Pendle Finance is a “yield-trading” dApp in the decentralized finance ecosystem, that is tremendously useful but not well understood. Back in 2023, I posted a technical explanation of how Pendle works, and today I want to post a simpler example.

A simple bond example

Imagine you can buy a special one-year bond for $1, that pays a variable interest rate—perhaps 4% fixed, plus interest corresponding to the role of a dice, i.e. and additional 1% to 6%.

Now, imagine you could split the “face value” of the bond ($1.00) from its “coupon”, or interest rate (4% + dice roll).

It turns out, you can, and there are people in the markets that are interested in buying just the variable interest component, without having to pay the $1.00 face value.

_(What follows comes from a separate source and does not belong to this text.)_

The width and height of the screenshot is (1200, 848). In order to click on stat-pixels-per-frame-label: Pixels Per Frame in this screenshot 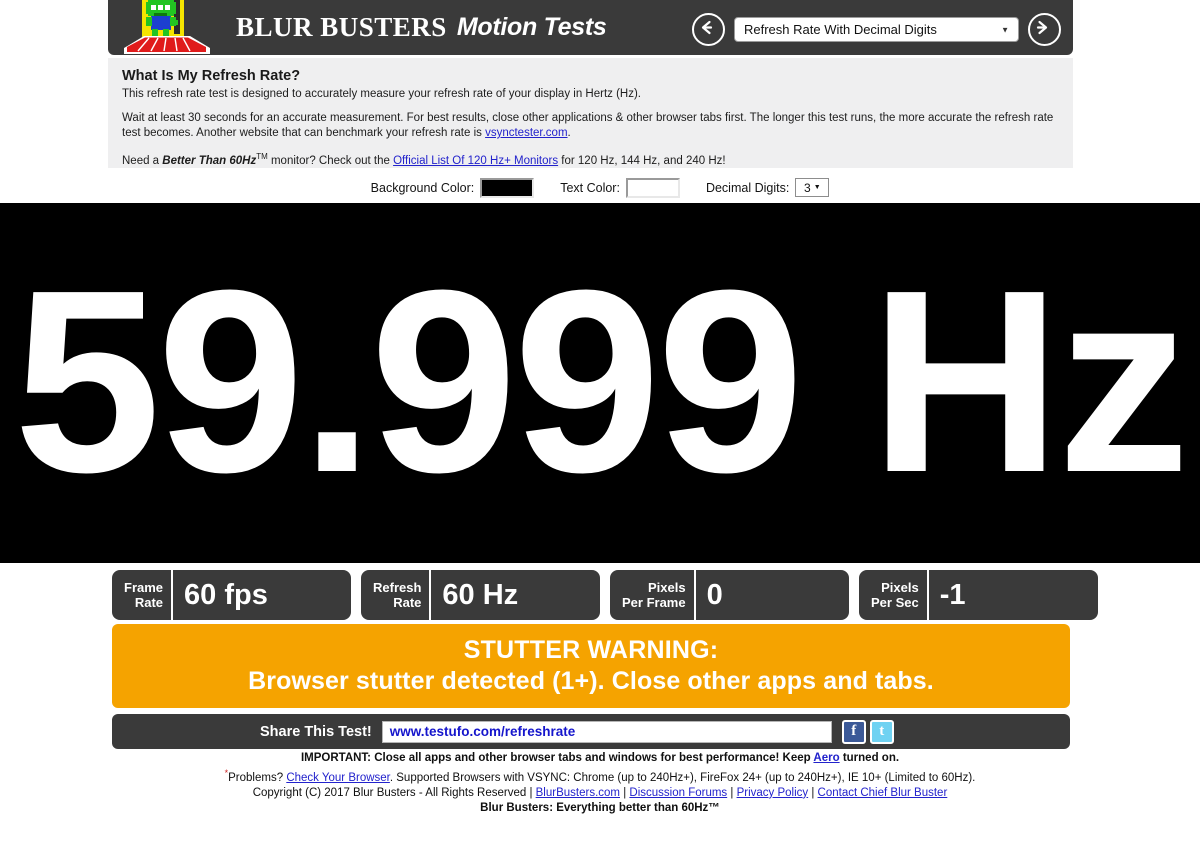, I will do `click(653, 595)`.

So now you have this bond with a $1.00 face value, a variable interest rate, and let’s imagine that hypothetically the dice-roll would be 1%. At the end of the year, at “maturity”, you would receive $1.05—i.e. the $1.00 face value, plus the $0.04 fixed component of interest, plus $0.01 for the dice-roll component of interest.

Now let’s imagine there’s a guy willing to pay $0.05 for the variable interest component only, because maybe the dice roll would be 6%, and he’ll get $0.10 at the end of the year, earning himself a 100% return on his investment!

Better yet, let’s imagine there’s 10 guys wanting to buy that variable interest component, and they compete the price up to $0.07.

So you sell them the variable interest component for $0.07, meaning you’ve paid $0.93 for the face value of the bond, which in one year’s time, you can redeem for $1.00, meaning you are guaranteed an interest rate (yield or return) of 7.5% ($0.07/$0.93 = 7.5%)!

So the coupon buyers speculated on the variable interest rate, while you earned a guaranteed return of 7.5%.

That’s how Pendle works!

That’s exactly how Pendle works. Consider the Ethena stablecoin, USDe. If you stake USDe, it becomes the yield-earning token, sUSDe. And that yield is variable, as Ethena captures the interest rates paid on the perpetual futures contracts of ETH and BTC.

So Pendle splits sUSDe into the yield component (YT-sUSDe) and the face-value component (PT-sUSDe).

As more people speculate on the yield, the YT token, you can buy the face-value PT token for a lower price than $1.00. And since that YT token can be redeemed for one USDe at maturity, worth $1.00, you can earn a very high fixed interest rate!

And that’s a simplified explanation for how Pendle works!